Mom physically kicked my butt and said, “The dumbest thing you can do is
come here to hide! Now they know who you are!”
I had to wash the neighbour’s car
the next morning.
Dad
built us a “fort” outside, too sturdy to be any fun. The maple trees filled our yard with bright orange leaves
each fall. We played soccer and
baseball in the backyard with our cousins every summer. Watercolour paints, brushes, dry
muffins and a cup of tea surrounded mom regularly at the dining room table.
For
me, as for any teenage girl, my room was sacred. When voting for who would get the large attic as a bedroom,
I won by sheer tidiness (not the case anymore) as my sister continually got
lost in her belongings. For years
I arranged and rearranged the furniture in my gigantic room, blasted rock music
to the rafters after a bad day at school, and cried my eyes out when rejected
by a boy. I would sit at the
bottom of the stairs and gab to my girlfriend with the phone cord stretched
through the crack in the attic door so my mom wouldn’t hear.
I
chose my path in life here, I found Jesus Christ here, and I stood at the front
door in my awful prom dress with my awful prom date and got my awful photo
taken (which is now destroyed) here.
I played the piano every night
while my parents patiently pretended they could sleep through it here.
And
I spent endless hours sitting on the front porch ironically wishing I lived
somewhere else, and was born to a different family here.

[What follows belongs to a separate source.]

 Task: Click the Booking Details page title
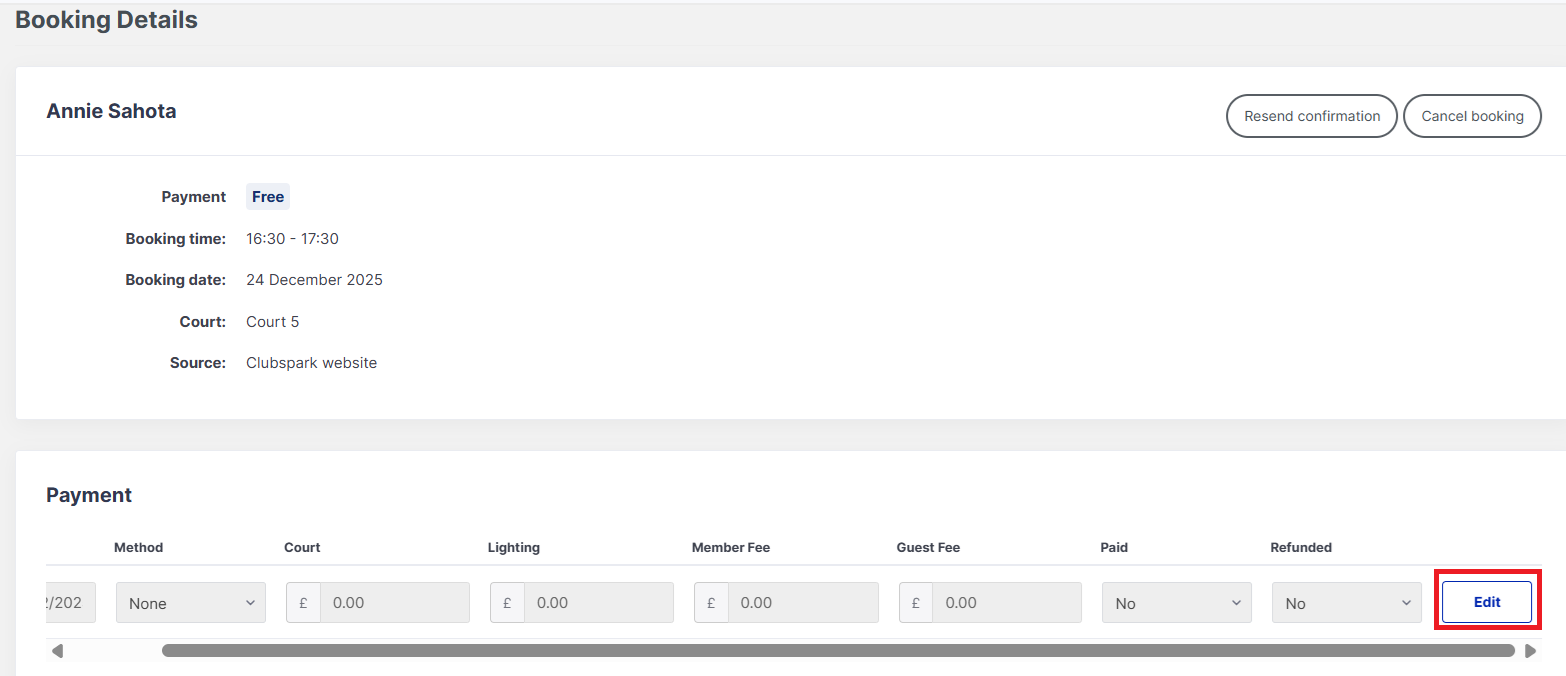click(106, 20)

Such is the life of a teenage girl.
With
a faith that promotes not looking on the things of this world, I believe the
Lord gives us beautiful things because He knows we need love, enjoyment,
comfort and safety. As I look on
the pictures of the melted siding, the broken wooden scalloped tiles, and the
smoke billowing out of what was once my room, my heart is broken.

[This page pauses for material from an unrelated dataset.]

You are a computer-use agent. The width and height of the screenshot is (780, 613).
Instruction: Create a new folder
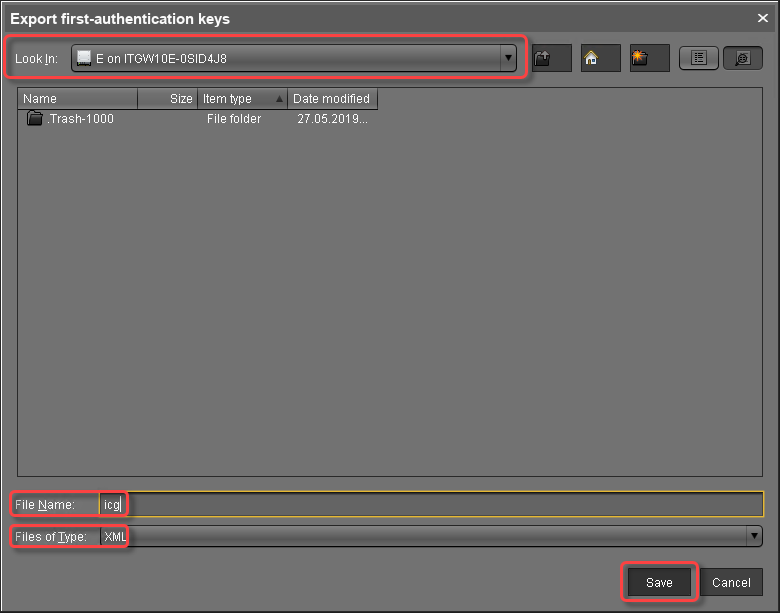pyautogui.click(x=639, y=58)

I know tomorrow I will get over it
and realize it is just a house.
But today I will mourn.
Man, I loved that house.
2 comments:
This made me cry.
I am so sorry, Erin.
xoxoxoxj
Thx, Juliet. Mr. and I went out to the house today just by chance. They will be tearing it down soon. I started to cry when I walked up to the front door. If you shield your eyes from around the front entrance it's like nothing's changed. Same green sticky door, same brass #23. The firemen said if it had been a modern house, with a fire that out of control, it would've burnt to the ground. Houses were made of tougher stuff 150 year ago!